Second, it doesn’t clarify what to do with other characters whose position in speech is not so well-defined, such as nuktas, tone marks, consonant shifters, syllable modifiers, or ZERO WIDTH NON-JOINER and ZERO WIDTH JOINER.

Here the Unicode Standard fails almost entirely. Only for a few scripts does it try to fully specify the orderings of syllable components, and only for Cham and Lepcha do they look complete and reasonable. For Khmer, it provides a regular expression that contradicts other parts of the same section, and has various other flaws. For Myanmar, it covers only modern Burmese and then refers to a comprehensive Unicode Technical Note on Myanmar, which however is no longer up to date, and to Microsoft documentation that partially conflicts with the UTN and is no longer up to date either. For Sundanese, information about Old Sundanese is missing.

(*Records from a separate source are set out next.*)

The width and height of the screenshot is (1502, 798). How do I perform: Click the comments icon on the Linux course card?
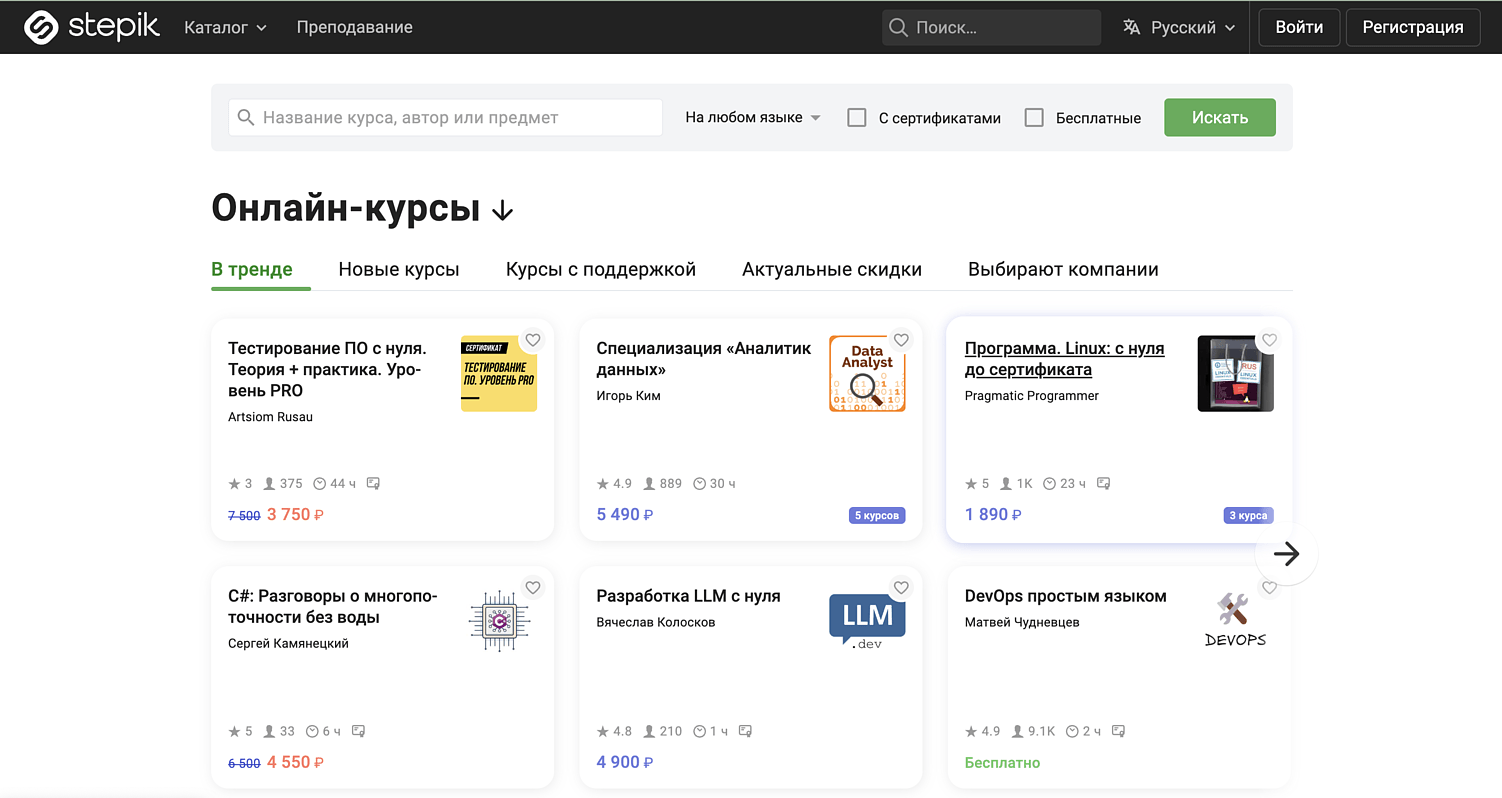[x=1103, y=483]
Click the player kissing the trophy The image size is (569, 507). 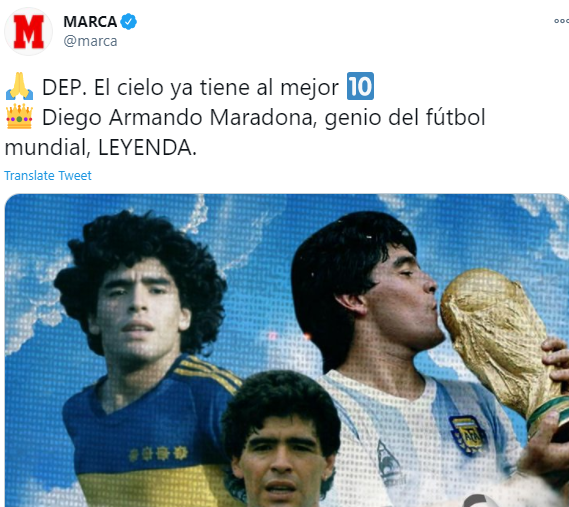381,327
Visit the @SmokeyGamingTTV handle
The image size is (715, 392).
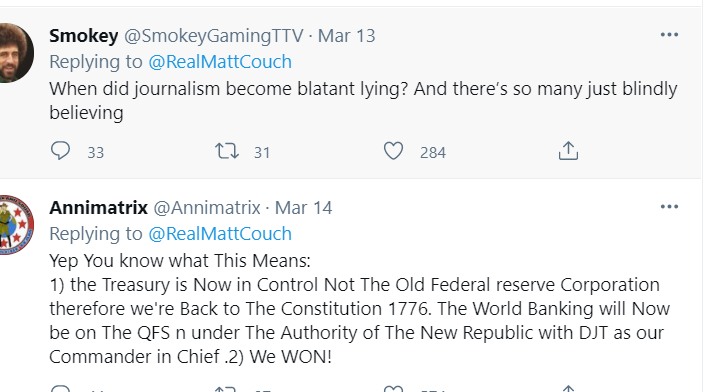click(213, 36)
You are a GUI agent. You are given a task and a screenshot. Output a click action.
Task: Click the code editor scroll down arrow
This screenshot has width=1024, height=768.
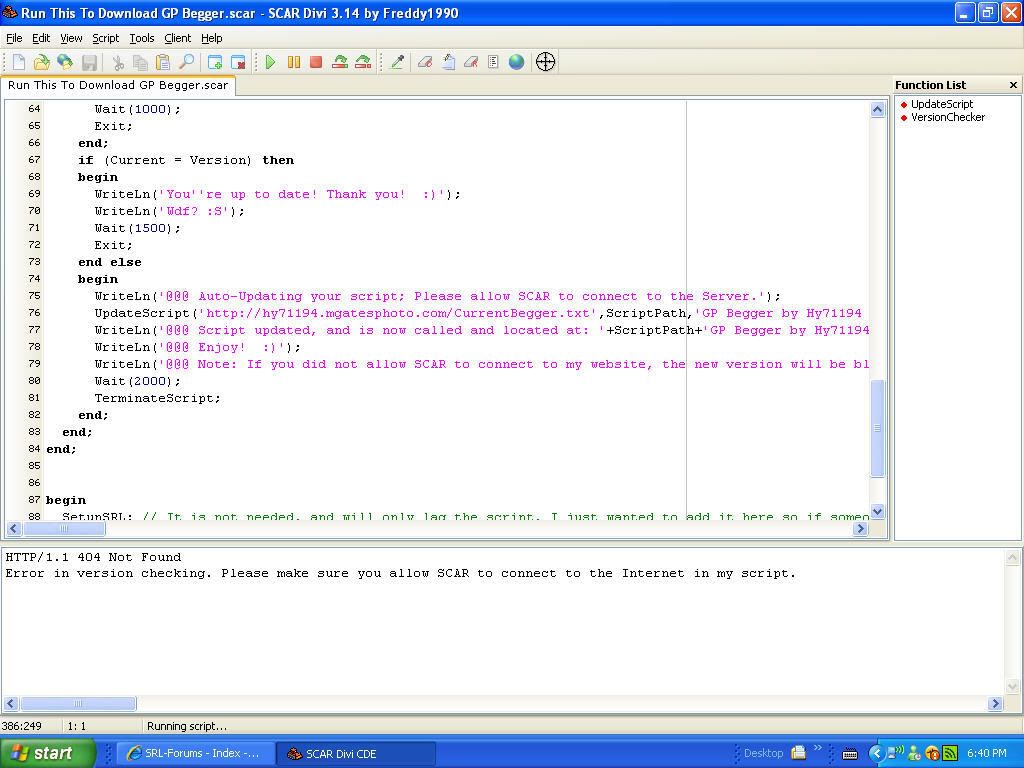877,511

Third, there can be cases where two or more strings look the same that are pronounced differently, and therefore would be encoded differently when using a purely phonetic order. For such cases, it needs to be decided whether only a single encoding is valid, or whether a disambiguating rendering is required, or whether search operations should treat the different sequences as equal. Sometimes language-specific requirements come into play. Our initial Khmer example is one such case: ស្ត្រី represents strī, ស្រ្តី represents srtī, and ស្រី្ត represents srīt. In the modern Khmer language, only the first pronunciation is valid; in this language, the medial consonant ◌្រ -r- must come after any other medial consonant, and final consonants are written as separate orthographic syllables. However, in the Tampuan language ◌្រ -r- comes before ◌្វ -v-, and in Middle Khmer, an older form of the Khmer language, final consonants can be written by using the same marks as for medial consonants, but after the vowel. For Tampuan, some fonts distinguish the different orders of medial consonants. For Middle Khmer, the use of the mark of a medial consonant as a final consonant can only sometimes be visually distinguished from its use as a medial consonant; in most cases, the reader has to derive the correct pronunciation from the context.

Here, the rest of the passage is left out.